PROMPT »
Please reproduce the full listing exactly, with nothing added.

RECORDS FOR THE TASK »
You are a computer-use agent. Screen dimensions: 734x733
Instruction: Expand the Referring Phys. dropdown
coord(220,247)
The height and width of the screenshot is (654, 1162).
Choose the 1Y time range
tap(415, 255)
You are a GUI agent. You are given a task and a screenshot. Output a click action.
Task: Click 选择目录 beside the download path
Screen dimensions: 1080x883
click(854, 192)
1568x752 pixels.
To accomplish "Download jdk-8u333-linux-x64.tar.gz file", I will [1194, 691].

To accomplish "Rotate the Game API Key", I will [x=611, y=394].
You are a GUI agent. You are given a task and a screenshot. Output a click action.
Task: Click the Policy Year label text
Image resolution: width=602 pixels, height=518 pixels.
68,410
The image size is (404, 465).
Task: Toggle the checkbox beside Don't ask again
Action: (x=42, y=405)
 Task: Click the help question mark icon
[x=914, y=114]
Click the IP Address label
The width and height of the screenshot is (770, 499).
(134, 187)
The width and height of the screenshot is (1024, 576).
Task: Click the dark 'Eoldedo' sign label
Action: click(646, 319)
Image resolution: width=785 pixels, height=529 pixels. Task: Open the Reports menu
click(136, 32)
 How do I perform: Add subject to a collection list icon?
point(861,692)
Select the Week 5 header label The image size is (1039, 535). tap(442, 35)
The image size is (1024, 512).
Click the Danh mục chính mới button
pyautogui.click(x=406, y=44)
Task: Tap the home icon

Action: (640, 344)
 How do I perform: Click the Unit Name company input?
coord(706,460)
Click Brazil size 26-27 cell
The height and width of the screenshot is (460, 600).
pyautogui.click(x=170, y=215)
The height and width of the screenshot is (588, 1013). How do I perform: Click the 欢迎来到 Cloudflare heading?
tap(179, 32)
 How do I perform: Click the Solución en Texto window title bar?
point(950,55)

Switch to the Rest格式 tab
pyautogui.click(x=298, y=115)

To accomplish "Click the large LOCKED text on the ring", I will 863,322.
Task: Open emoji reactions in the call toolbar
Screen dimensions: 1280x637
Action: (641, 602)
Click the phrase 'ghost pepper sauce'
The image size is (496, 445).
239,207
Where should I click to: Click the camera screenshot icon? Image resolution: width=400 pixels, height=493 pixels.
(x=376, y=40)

FINISHED TASK »
You are a computer-use agent. Screen dimensions: 734x733
Instruction: Expand the Referring Phys. dropdown
coord(220,247)
The height and width of the screenshot is (654, 1162).
Choose the 1Y time range
tap(415, 255)
You are a GUI agent. You are given a task and a screenshot. Output a click action.
Task: Click 选择目录 beside the download path
Screen dimensions: 1080x883
click(854, 192)
1568x752 pixels.
To accomplish "Download jdk-8u333-linux-x64.tar.gz file", I will [1194, 691].

To accomplish "Rotate the Game API Key", I will [x=611, y=394].
You are a GUI agent. You are given a task and a screenshot. Output a click action.
Task: Click the Policy Year label text
Image resolution: width=602 pixels, height=518 pixels.
68,410
The image size is (404, 465).
Task: Toggle the checkbox beside Don't ask again
Action: (x=42, y=405)
 Task: Click the help question mark icon
[x=914, y=114]
Click the IP Address label
The width and height of the screenshot is (770, 499).
(134, 187)
The width and height of the screenshot is (1024, 576).
Task: Click the dark 'Eoldedo' sign label
Action: click(646, 319)
Image resolution: width=785 pixels, height=529 pixels. Task: Open the Reports menu
click(136, 32)
 How do I perform: Add subject to a collection list icon?
point(861,692)
Select the Week 5 header label The image size is (1039, 535). tap(442, 35)
The image size is (1024, 512).
Click the Danh mục chính mới button
pyautogui.click(x=406, y=44)
Task: Tap the home icon

Action: (640, 344)
 How do I perform: Click the Unit Name company input?
coord(706,460)
Click Brazil size 26-27 cell
The height and width of the screenshot is (460, 600).
pyautogui.click(x=170, y=215)
The height and width of the screenshot is (588, 1013). How do I perform: Click the 欢迎来到 Cloudflare heading?
tap(179, 32)
 How do I perform: Click the Solución en Texto window title bar?
point(950,55)

Switch to the Rest格式 tab
pyautogui.click(x=298, y=115)

To accomplish "Click the large LOCKED text on the ring", I will 863,322.
Task: Open emoji reactions in the call toolbar
Screen dimensions: 1280x637
Action: (641, 602)
Click the phrase 'ghost pepper sauce'
The image size is (496, 445).
239,207
Where should I click to: Click the camera screenshot icon? Image resolution: width=400 pixels, height=493 pixels.
(x=376, y=40)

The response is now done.